» **Textauszug**
============
SoZ - Sozialistische Zeitung

Zur SoZ-Homepage SoZ - Sozialistische Zeitung, Februar 2009, Seite 13

Gaza

Was will Hamas?

von Helga Baumgarten

Welche Ziele verfolgt Hamas mit dem Abschuss der Qassamraketen? Sind es politische oder militärische Ziele? Oder will Hamas, wie Israel behauptet, einzig und allein Terror verbreiten?

Das Ziel der palästinensischen Muslimbrüder sei es, Furcht und Gewalt zu verbreiten, sagt Israel. So einfach ist das nicht. Hamas wäre bereit, politische Verantwortung zu übernehmen — wenn man sie ließe.
Kurzfristig — und vor dem Hintergrund der dramatischen Lage für die Bevölkerung — geht es Hamas vor allem um eines: Sie will die Abriegelung des Gazastreifens beenden und eine dauerhafte Öffnung der Grenzübergänge erreichen. Dies war für Hamas im Juni 2008 die entscheidende Bedingung, um einer Waffenruhe zuzustimmen.
Die Menschen im Gazastreifen leben seit dem Wahlsieg von Hamas vom Januar 2006 unter einem sich stetig verschärfenden Boykott seitens des Westens. Dieser wird flankiert von mehreren arabischen Staaten, allen voran von Ägypten, und seit Beginn des innerpalästinensischen Konflikts zwischen Fatah und Hamas im Juni 2007, sogar vom Fatah-Regime von Präsident Mahmud Abbas in Ramallah.
Die Arbeitslosigkeit liegt bei über 50%, die Stromversorgung ist weitgehend zusammengebrochen, und es mangelt an der rudimentärsten medizinischen Versorgung. Die Liste ließe sich beinahe unendlich verlängern. Schon vor dem Beginn des Krieges stand die Bevölkerung im Gazastreifen vor dem Abgrund.
============
» **Erfasste Angaben**

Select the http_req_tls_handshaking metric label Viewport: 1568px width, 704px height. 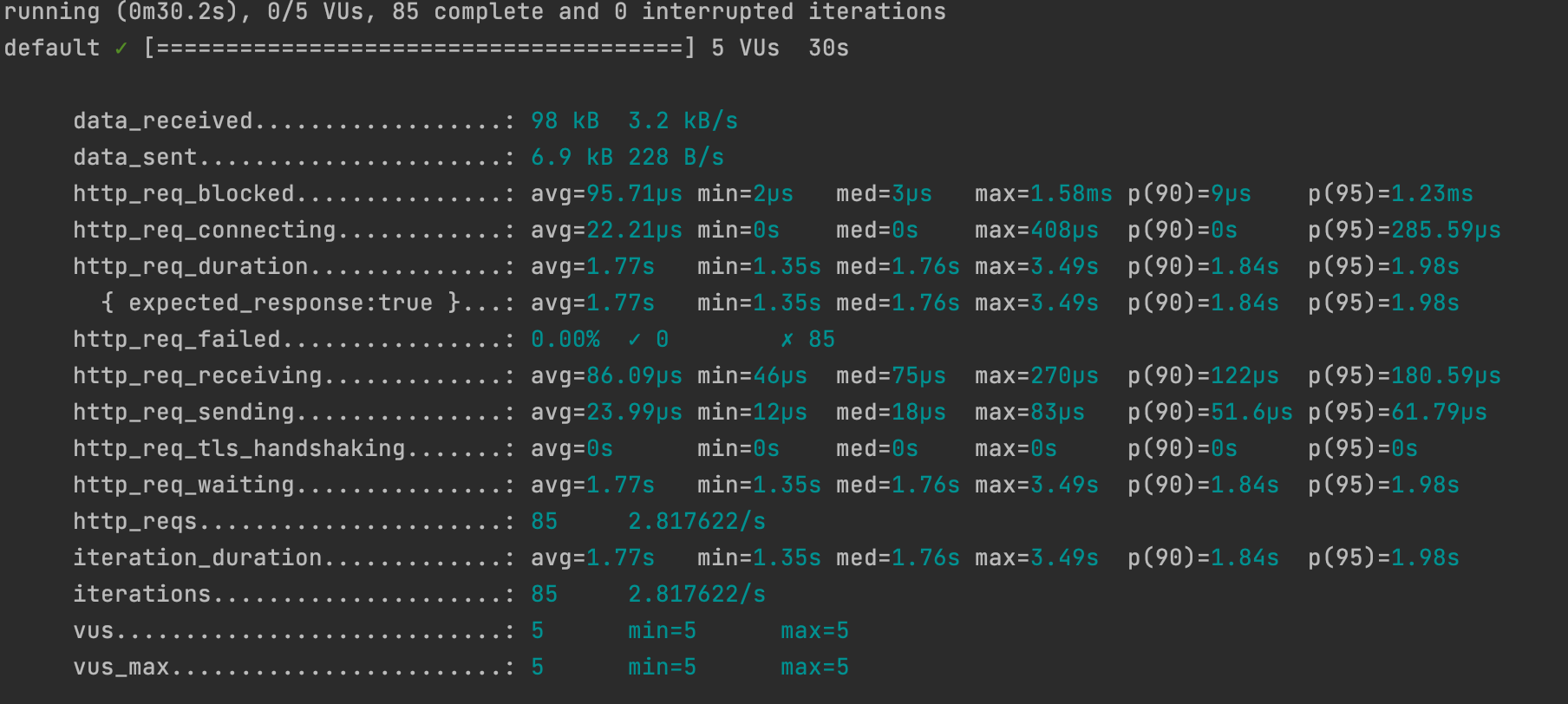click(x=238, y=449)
============
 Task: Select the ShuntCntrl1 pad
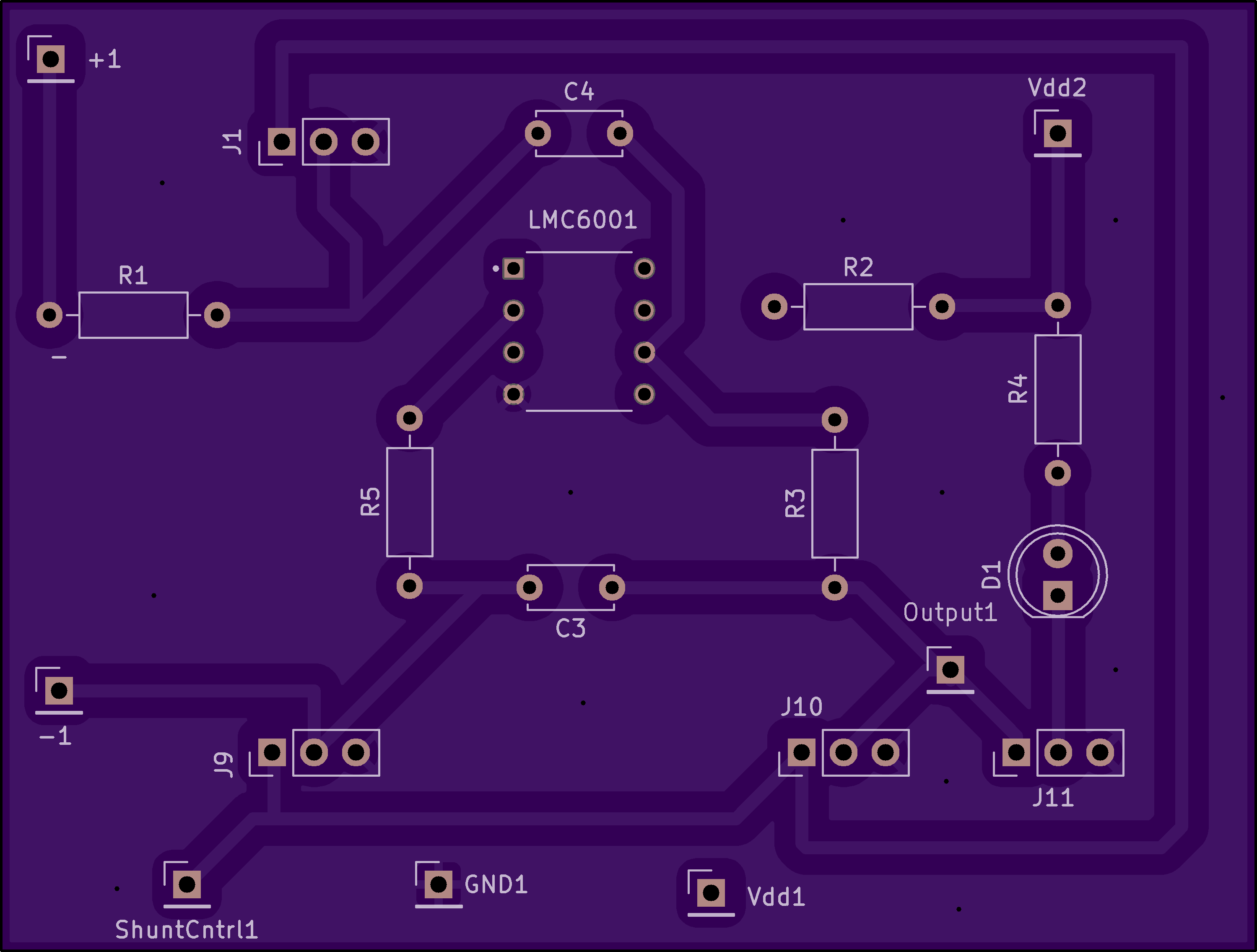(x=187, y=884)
============
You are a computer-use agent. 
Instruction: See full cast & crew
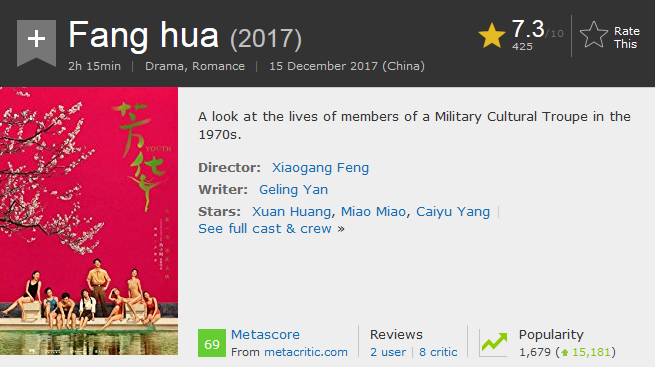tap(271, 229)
============
» **Schriftlicher Auftrag**
Geben Sie die Stelle im Textauszug über die Ziele der Hamas von „Was will Hamas?“ bis einschließlich „einer Waffenruhe zuzustimmen.“ wörtlich wieder.

» **Die Antwort**
Was will Hamas?

von Helga Baumgarten

Welche Ziele verfolgt Hamas mit dem Abschuss der Qassamraketen? Sind es politische oder militärische Ziele? Oder will Hamas, wie Israel behauptet, einzig und allein Terror verbreiten?

Das Ziel der palästinensischen Muslimbrüder sei es, Furcht und Gewalt zu verbreiten, sagt Israel. So einfach ist das nicht. Hamas wäre bereit, politische Verantwortung zu übernehmen — wenn man sie ließe.
Kurzfristig — und vor dem Hintergrund der dramatischen Lage für die Bevölkerung — geht es Hamas vor allem um eines: Sie will die Abriegelung des Gazastreifens beenden und eine dauerhafte Öffnung der Grenzübergänge erreichen. Dies war für Hamas im Juni 2008 die entscheidende Bedingung, um einer Waffenruhe zuzustimmen.